START TASK INPUTS

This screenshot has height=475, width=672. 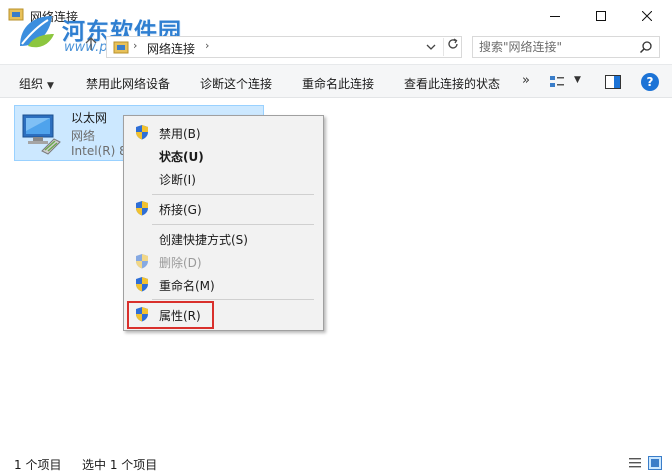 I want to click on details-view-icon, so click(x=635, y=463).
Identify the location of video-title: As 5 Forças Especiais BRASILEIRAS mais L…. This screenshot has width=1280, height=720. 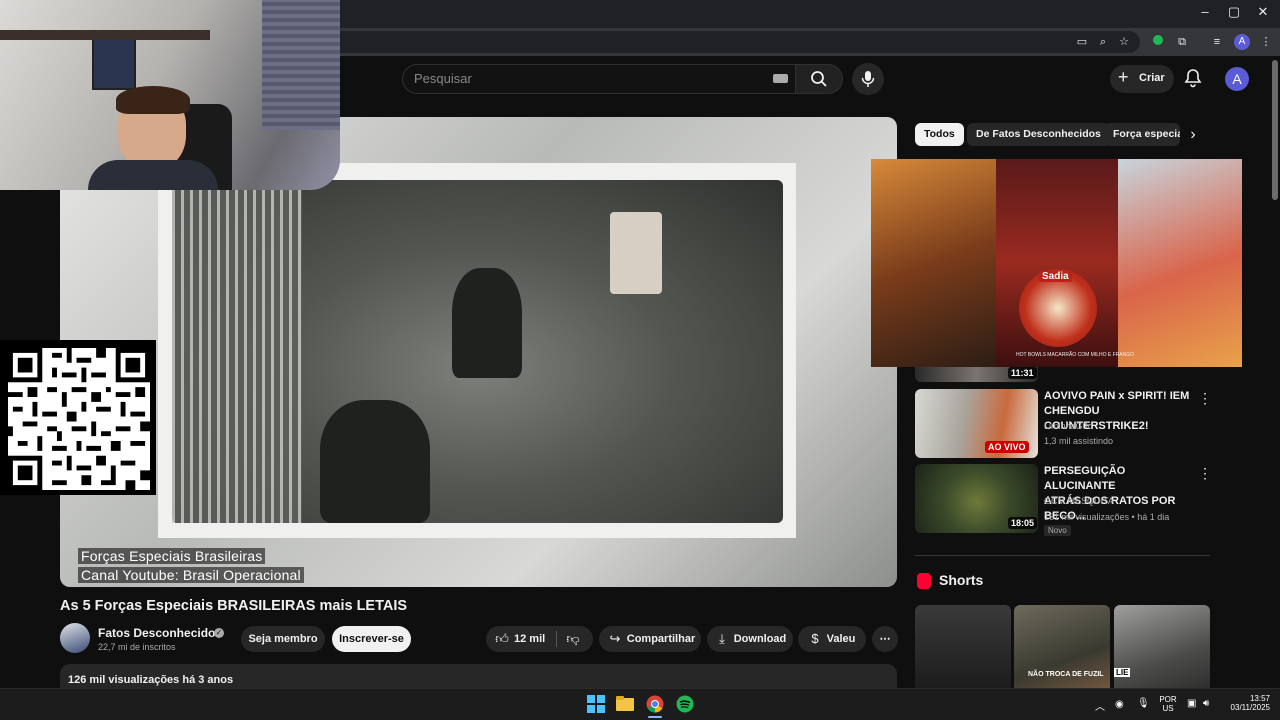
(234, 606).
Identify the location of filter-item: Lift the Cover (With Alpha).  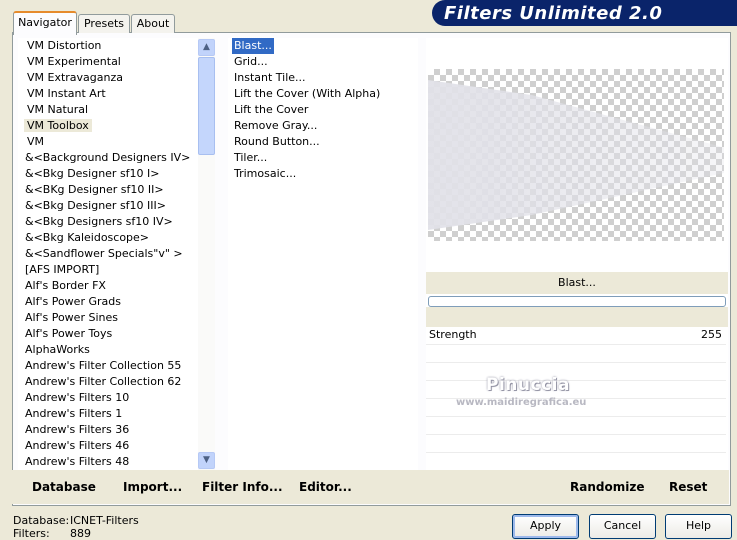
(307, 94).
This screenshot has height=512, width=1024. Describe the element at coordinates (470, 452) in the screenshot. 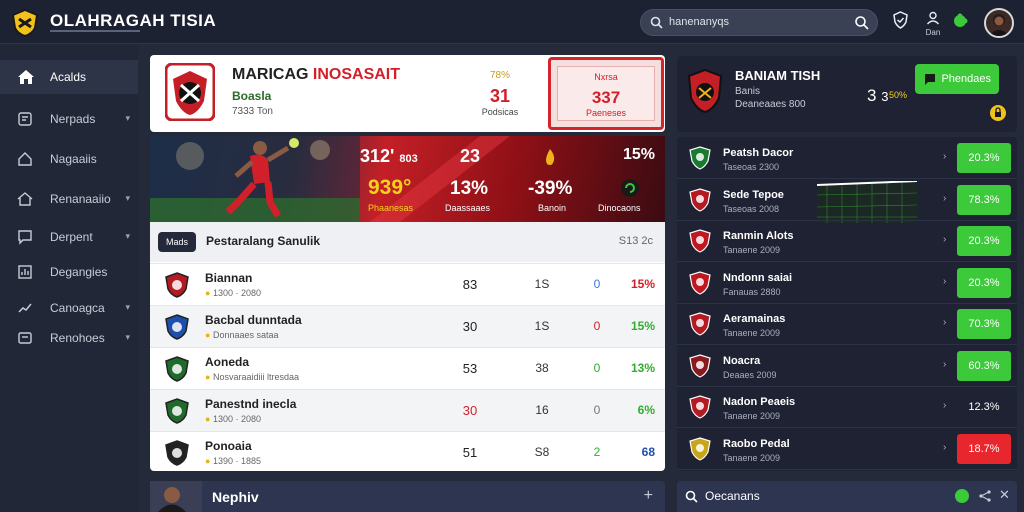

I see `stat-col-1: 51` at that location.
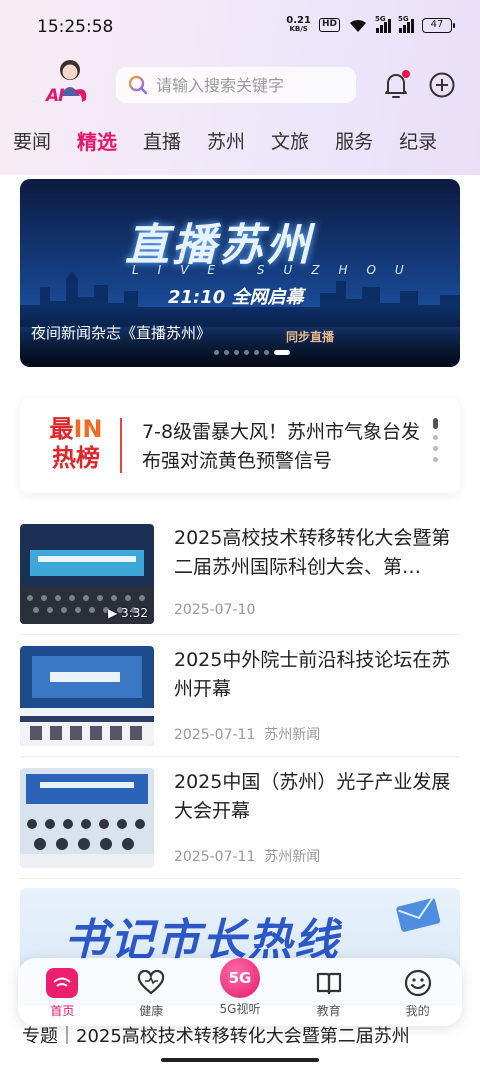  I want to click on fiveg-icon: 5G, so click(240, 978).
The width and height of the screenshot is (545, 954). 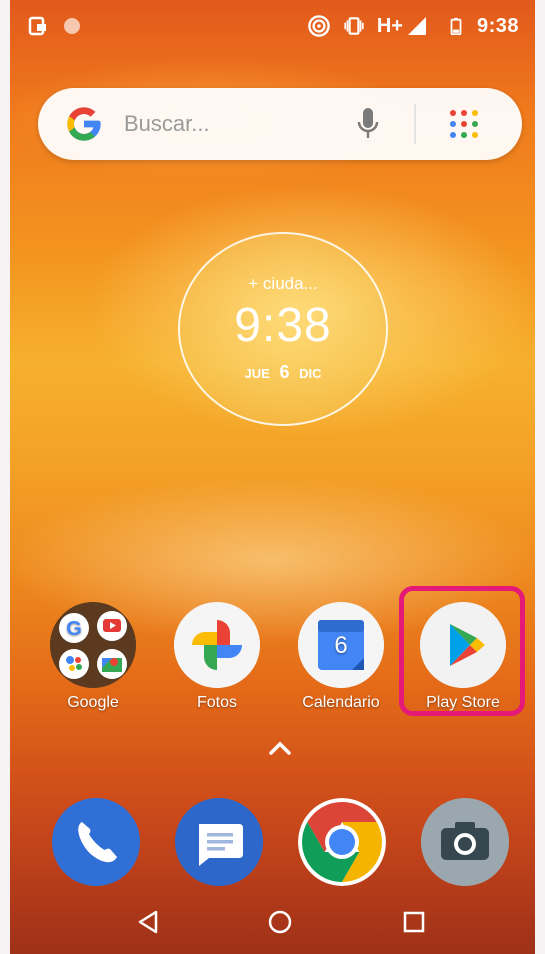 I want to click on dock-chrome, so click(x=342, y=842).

END TASK INPUTS
START TASK INPUTS

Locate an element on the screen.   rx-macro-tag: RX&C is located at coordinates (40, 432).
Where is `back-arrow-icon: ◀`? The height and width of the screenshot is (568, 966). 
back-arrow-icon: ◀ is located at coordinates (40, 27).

END TASK INPUTS

• WHAT NEEDS TO BE DONE:
Take the lines from the one containing "Locate an element" through the one containing "back-arrow-icon: ◀ is", and write them out again with "screenshot" renamed to "image", changing nothing else.

• ANSWER BOX:
Locate an element on the screen.   rx-macro-tag: RX&C is located at coordinates (40, 432).
Where is `back-arrow-icon: ◀`? The height and width of the image is (568, 966). 
back-arrow-icon: ◀ is located at coordinates (40, 27).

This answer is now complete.